We reported on 1 case of epithelioid inflammatory myofibroblastic sarcoma (EIMS) that occurred in the colon and resulted in an incomplete intestinal obstruction.
A 65-year-old male patient presented with abdominal pain without any obvious predisposing cause. He reported a paroxysmal dull pain. Hematochezia occurred occasionally. The symptoms appeared repeatedly and became progressively more aggravated. The patient sought medical advice in our hospital, and his enteroscopy showed colon tumors and an incomplete colonic obstruction. The laboratory examination indicated mild anemia. Plain and enhanced computed tomography (CT) scans showed a large, dumbbell-shaped, soft-tissue mass of 4.1 cm × 9.3 cm in the curved lumen of the descending colon near the spleen. After enhancement, the lesion presented with progressive and uneven enhancement. The boundary between the lesion and parts of the left kidney and spleen was obscured. A small amount of exudation was observed around the lumen, and a slightly enlarged lymph node shadow was observed in the mesangial gap.

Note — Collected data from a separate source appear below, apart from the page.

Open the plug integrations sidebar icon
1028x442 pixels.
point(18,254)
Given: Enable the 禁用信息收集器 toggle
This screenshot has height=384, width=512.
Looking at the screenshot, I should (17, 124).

After each preoperative examination was completed, the tumors invading the spleen and left kidney were excised. Based on the surgical specimen pathological histology and immunohistochemistry, epithelioid inflammatory myofibroblastic sarcoma was diagnosed. Tumor recurrence occurred a short time after excision.
EIMS in the abdominal cavity could occur on the intestinal wall, occasionally manifesting as large masses that expand to the inside and the outside of the cavity. It needs to be distinguished from other tumors. Tumor recurrence can easily occur after surgery. Anaplasticlymphoma kinase (ALK) inhibitors are a potential alternative treatment option.